I missed this when it was released several years ago, but a recent New Yorker profile of author Rory Stewart led me to seek out The Places In Between, and I'm glad a did.
The book is the story of Mr. Stewart's winter walk across Afghanistan shortly after the Taliban were evicted in 2002. Taking advantage of the Islamic cultural tradition of providing shelter and food to travelers, Rory, who speaks an Islamic dialect, tells the day by day story of the places he goes, the people he meets along his cross country, off the road walk.
What I found most chilling, and may change or harden your belief in what western military forces are doing in the country, is just how little the locals know of the world a few kilometers outside their villages. Beliefs that died in the west at the end of feudalism, are the norm in the mountainous villages and valleys he traveled.

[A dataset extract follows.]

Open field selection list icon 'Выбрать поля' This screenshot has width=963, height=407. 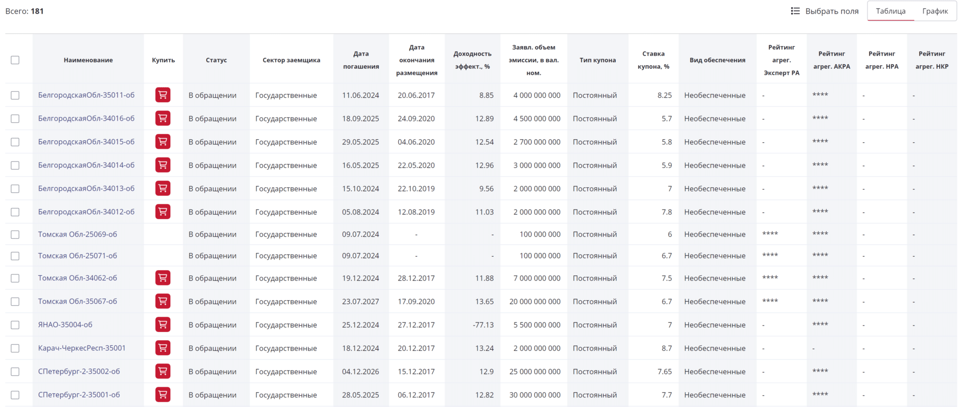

The clear conclusion I drew was that Westerners will NEVER get their heads around rural Afghanistan. The illiteracy, the tribal animosities, the poverty begger modern western belief.
The story deserves your read. Orlando Bloom has signed on to play Rory in a film about his life.
Toad
5 hours ago
6 comments:
That's what struck me when I was travelling through Morocco - in places where they dont have electricity and aren't slaves to the tv they know very little of what is going on in the rest of the world let alone have opinions or feelings on what the western world is up to.

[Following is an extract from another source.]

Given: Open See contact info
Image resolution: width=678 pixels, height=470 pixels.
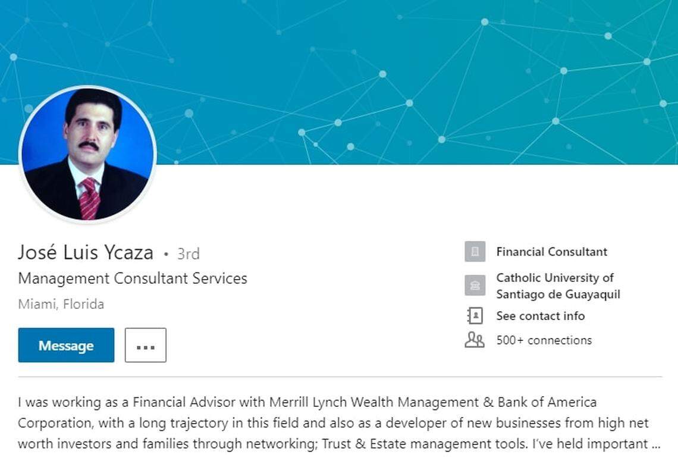Looking at the screenshot, I should point(540,316).
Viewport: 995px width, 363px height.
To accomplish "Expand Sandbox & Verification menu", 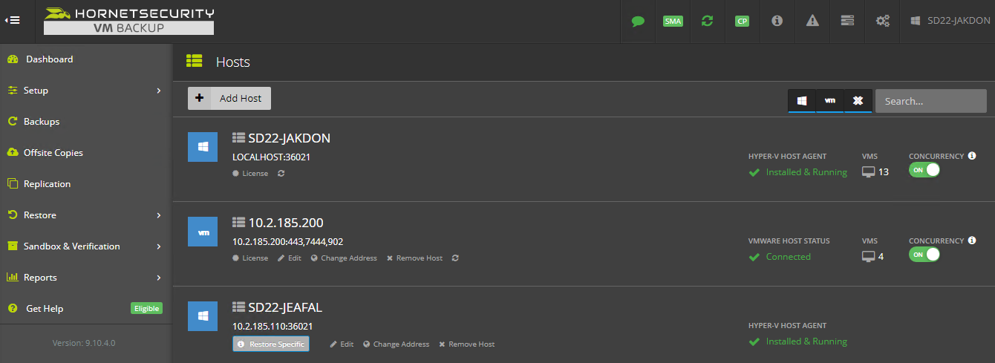I will [x=85, y=246].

My husband was a bit nervous tho when we were in Essaouira and he needed a beard trim and haircut...the barber was watching the news and Colin Powell was talking about something but the broadcast was in Arabic. With a straight razor whisking past his face my husband kept asking me how to say 'Im Canadian' in any language I could offer!
Thanks for the reminder - I read this profile as well and meant to pick up the book.
my father, when in vietnam in 1965-1966 as an advisor, was trying to convince a farmer that there were going to be elections and he could vote for his own ruler/president and he could have a say in his own government. a bystander explained to my father that farmers/rural folks don't give a hoot who runs the country. for thousands of years, these people have had their ruler picked for them. all they want or care about is their family, their farm, and their ox...not necessarily in that order.
while my idealistic side believes and supports what we're trying to accomplish in afghanistan, my practical side fears it is all in vain....
I appreciate your book recommendations. Just finished Golden Boy by Martin Booth and Fools of Fortune by William Trevor. (I think the Trevor book is one you wrote about.)
Skorpeo, in a few short words you have summed up the book perfectly. The locals Mr. Stewart encountered were afraid to travel, and did only at great peril 5 km from their village. The greater world was irrelevant and unknown.
30 years of constant warfare dulls the senses.
His recent BBC television programs, two episodes, "The Legacy of Lawrence of Arabia" were both interesting and thought provoking.